His fiancée, Roxanne McVey, likes to take her cuts, too, and she took the pitching machine deep in their backyard in the Houston suburb of Jersey Village.
The pitching machine didn’t like it and drilled Roxanne with a pitch, as can be seen in the video made by the couple during a recent workout.
“I don’t think the pitching machine liked her bat flip,” Solak said by phone on Wednesday night.
Roxanne bought the house about 18 months ago and has been busy remodeling it. Her father, Glenn McVey, owns a paint and wallcovering business in the Houston area.
When it came to the backyard, Nick and Roxanne set up their own baseball field where he could take batting practice. Check out how carefully they laid out the field with precise measurements and an on-deck circle.
That’s her dad’s company emblazoned on home plate.

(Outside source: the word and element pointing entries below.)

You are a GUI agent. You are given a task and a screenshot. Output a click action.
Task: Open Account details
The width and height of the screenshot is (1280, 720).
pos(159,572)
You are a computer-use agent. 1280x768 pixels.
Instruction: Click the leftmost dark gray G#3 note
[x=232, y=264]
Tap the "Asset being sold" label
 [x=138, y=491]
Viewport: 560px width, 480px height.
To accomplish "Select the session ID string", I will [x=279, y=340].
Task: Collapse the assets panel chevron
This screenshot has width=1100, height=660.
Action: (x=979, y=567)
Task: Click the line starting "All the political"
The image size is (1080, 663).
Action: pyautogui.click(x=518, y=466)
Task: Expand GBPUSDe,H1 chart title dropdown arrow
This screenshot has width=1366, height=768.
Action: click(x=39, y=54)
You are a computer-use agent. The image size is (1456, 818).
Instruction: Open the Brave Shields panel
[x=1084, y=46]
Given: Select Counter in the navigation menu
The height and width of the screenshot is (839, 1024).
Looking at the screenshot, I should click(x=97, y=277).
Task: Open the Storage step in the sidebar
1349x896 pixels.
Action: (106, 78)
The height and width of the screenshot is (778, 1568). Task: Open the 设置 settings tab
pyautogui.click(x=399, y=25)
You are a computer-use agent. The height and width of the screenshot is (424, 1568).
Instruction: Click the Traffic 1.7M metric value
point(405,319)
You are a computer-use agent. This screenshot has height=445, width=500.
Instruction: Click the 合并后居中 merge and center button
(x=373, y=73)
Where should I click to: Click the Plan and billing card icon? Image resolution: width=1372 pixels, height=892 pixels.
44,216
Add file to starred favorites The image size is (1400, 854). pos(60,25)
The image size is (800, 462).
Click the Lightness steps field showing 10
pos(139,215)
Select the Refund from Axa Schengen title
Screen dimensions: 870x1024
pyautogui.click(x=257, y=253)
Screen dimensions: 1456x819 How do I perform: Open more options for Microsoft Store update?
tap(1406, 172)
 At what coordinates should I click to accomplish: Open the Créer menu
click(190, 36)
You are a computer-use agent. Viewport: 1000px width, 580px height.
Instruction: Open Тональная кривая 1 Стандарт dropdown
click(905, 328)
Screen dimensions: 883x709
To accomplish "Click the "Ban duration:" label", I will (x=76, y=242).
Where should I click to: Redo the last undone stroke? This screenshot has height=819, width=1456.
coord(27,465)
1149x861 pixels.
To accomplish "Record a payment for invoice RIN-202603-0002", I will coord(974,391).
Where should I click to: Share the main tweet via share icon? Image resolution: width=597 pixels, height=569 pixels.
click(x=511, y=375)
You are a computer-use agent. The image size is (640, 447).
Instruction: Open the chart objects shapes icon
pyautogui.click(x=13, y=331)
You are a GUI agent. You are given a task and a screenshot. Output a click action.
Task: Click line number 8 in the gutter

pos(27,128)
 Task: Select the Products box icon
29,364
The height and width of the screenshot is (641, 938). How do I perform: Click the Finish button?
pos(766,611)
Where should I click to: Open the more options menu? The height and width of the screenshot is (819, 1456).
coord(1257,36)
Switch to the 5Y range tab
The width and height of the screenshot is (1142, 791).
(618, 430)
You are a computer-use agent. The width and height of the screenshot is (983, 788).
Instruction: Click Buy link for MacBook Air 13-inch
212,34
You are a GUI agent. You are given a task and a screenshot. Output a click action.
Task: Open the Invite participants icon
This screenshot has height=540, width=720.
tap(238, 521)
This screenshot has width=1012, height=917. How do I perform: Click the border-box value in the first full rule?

Solak, the Rangers' No. 5 prospect, began by hitting off a tee and off underhand pitches from Roxanne into a net. Then Rangers hitting coach Callix Crabbe recommended the small-ball pitching machine. It was a legitimate suggestion. Hunter Pence used one extensively last year with the Rangers.
“Hunter swears by it,” Solak said. “You can do different colored balls. Blue ball you bunt, green ball you take, red ball you swing away. And you can mix them up. You can adjust the speed, move it closer or farther back. It’s great for hand-eye coordination.”
This is how Nick and Roxanne, as they put it, “quaran-team.”
There is also a vacant lot down the street with three old backstops no longer in use. Until now. Solak does his throwing program into the backstops.
Or Roxanne can hit balls to him using a tennis racket. She uses baseballs to hit grounders and tennis balls to hit fly balls. An excellent athlete in her own right, she was co-captain of the University of Louisville volleyball team that won the Atlantic Coast Conference championship.
“[Manager] Chris Woodward’s wife, Erin, coaches her own son’s team,” Solak said. “When Roxanne heard about that, she totally bought into one day managing her own team. I told her this would be good practice.”
Solak said he tries to do something every day to stay sharp while waiting for baseball to start up again.
“I’m not going too crazy,” Solak said. “It feels like the offseason, it’s just weird timing. We are all ready to get started again, I’m just trying to stay refreshed and find a way to get better until it’s time to get back.”